I'm trying to scrape all of the table from this website : https://qmjhldraft.rinknet.com/results.htm?year=2018
When the XPath is a simple td (like the names for example), I can scrape the table with the simple xpath being something like this :
players = driver.find_elements_by_xpath('//tr[@rnid]/td[4]')
And I can scrape the players name using this code :
from selenium import webdriver
from selenium.webdriver.common.by import By
from selenium.webdriver.support.ui import WebDriverWait
from selenium.webdriver.support import expected_conditions as EC
PATH = 'C:\Program Files (x86)\chromedriver.exe'
driver = webdriver.Chrome(PATH)
driver.get('https://qmjhldraft.rinknet.com/results.htm?year=2018')
try:
elements = WebDriverWait(driver, 10).until(
EC.presence_of_element_located((By.XPATH, "//tr[@rnid]/td[1]"))
)
finally:
players = driver.find_elements_by_xpath('//tr[@rnid]/td[4]')

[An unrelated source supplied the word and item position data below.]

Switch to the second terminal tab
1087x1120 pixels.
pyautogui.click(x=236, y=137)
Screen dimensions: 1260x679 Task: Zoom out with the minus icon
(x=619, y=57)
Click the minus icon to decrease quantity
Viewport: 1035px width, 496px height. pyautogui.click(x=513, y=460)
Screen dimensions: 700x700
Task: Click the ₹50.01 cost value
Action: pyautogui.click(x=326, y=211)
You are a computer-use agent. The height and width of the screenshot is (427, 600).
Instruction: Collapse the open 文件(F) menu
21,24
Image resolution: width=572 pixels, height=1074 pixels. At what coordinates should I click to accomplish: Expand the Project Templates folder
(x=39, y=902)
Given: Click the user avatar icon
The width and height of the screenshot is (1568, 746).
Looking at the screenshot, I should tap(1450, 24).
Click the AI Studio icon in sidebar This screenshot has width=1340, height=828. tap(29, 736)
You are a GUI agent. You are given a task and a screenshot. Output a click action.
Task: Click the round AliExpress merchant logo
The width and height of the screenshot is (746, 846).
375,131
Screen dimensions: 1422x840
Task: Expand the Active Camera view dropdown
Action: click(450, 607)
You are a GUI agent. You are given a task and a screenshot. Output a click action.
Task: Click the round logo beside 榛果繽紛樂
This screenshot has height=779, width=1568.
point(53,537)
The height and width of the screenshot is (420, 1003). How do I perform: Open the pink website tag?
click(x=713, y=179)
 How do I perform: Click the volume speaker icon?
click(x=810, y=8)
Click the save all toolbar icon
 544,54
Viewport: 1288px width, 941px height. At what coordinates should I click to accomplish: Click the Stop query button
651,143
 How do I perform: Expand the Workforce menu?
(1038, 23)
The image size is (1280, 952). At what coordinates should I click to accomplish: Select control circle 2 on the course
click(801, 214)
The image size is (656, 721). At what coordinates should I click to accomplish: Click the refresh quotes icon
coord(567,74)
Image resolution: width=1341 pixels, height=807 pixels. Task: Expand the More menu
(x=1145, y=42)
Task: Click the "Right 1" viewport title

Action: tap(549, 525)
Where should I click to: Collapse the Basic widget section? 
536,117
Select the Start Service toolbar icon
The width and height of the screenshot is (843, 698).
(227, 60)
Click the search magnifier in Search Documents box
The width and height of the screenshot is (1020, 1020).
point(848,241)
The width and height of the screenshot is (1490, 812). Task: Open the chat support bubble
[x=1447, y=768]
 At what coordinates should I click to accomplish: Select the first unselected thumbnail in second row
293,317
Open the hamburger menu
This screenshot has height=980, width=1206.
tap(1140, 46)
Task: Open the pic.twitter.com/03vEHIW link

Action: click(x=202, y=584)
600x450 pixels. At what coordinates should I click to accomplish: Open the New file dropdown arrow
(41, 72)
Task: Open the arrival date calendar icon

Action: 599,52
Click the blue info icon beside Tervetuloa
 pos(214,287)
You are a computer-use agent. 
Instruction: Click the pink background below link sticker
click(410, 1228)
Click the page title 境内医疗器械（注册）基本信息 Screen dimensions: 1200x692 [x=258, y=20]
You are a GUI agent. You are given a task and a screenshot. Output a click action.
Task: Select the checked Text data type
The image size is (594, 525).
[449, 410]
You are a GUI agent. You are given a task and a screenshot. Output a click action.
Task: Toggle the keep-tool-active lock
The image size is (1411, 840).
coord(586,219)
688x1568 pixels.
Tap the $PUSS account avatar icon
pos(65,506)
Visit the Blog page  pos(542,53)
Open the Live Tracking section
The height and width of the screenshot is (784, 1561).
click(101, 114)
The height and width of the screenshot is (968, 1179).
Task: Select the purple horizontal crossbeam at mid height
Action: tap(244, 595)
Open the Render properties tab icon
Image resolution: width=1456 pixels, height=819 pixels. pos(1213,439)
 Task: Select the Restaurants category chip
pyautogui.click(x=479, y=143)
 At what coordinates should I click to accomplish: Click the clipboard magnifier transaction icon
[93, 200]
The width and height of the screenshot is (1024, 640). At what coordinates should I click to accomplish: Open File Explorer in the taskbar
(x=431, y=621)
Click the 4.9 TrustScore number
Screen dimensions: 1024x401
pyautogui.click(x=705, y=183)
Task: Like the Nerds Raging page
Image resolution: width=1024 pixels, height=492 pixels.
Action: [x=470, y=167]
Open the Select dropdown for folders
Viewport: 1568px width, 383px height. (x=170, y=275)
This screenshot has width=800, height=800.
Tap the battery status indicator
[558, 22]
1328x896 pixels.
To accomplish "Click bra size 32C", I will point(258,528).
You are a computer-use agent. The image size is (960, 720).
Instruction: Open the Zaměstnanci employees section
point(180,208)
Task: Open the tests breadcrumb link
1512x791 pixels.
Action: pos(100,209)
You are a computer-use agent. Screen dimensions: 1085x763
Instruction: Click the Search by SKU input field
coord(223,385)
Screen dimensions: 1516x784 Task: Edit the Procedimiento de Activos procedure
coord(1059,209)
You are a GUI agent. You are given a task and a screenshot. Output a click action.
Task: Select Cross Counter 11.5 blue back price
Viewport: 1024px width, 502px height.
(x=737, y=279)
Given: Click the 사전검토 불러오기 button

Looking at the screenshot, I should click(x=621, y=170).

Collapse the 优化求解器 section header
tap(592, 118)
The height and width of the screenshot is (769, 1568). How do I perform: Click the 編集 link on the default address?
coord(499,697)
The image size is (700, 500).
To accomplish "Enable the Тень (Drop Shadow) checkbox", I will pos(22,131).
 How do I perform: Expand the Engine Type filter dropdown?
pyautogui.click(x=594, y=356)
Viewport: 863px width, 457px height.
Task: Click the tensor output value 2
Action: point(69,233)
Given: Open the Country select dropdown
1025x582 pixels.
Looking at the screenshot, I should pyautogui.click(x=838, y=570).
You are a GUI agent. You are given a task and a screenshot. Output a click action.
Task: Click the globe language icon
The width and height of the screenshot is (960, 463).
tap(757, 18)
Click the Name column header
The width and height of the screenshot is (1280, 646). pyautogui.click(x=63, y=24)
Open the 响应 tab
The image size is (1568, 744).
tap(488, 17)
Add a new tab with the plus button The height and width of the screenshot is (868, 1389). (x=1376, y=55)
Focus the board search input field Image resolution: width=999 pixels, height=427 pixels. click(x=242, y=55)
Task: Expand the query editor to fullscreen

for player in players[:5]:
pl = player.text
print(pl)
But when I get to the "Height" section, I can't find the write XPath. I guess this has to do with the td having a class, "ht-itemVisibility1", changing the way to scrape it, I've tried a few different ways to scrape it, like :
('//tr/td[@class="ht-itemVisibility1"][1]')
('//tr/td[@class="ht-itemVisibility1"][5]')
('//tr[@rnid]/td[5]')
to no avail. Can someone enlighten me on the way to capature this XPath with td class? Thanks a lot.
Try this
from selenium import webdriver
from webdriver_manager.chrome import ChromeDriverManager
from selenium import webdriver
from selenium.webdriver.common.by import By
from selenium.webdriver.support.ui import WebDriverWait
from selenium.webdriver.support import expected_conditions as EC
driver = webdriver.Chrome(ChromeDriverManager().install())
driver.get('https://qmjhldraft.rinknet.com/results.htm?year=2018')
try:
elements = WebDriverWait(driver, 10).until(
EC.presence_of_element_located((By.XPATH, "//tr[@rnid]/td[1]"))
)
finally:
players = driver.find_elements_by_xpath('//tr[@rnid]/td[4]')
for player in players[:5]:
pl = player.text
print(pl)
players_height = driver.find_elements_by_xpath('//tr/td[@class="ht-itemVisibility1"][1]')
for player in players_height[:5]:
pl = player.text
print(pl)
players_last_team = driver.find_elements_by_xpath('//tr/td[@class="ht-itemVisibility1"][5]')
for player in players_last_team[:5]:
pl = player.text
print(pl)
don't know why it wasn't working for you but it's working fine with me.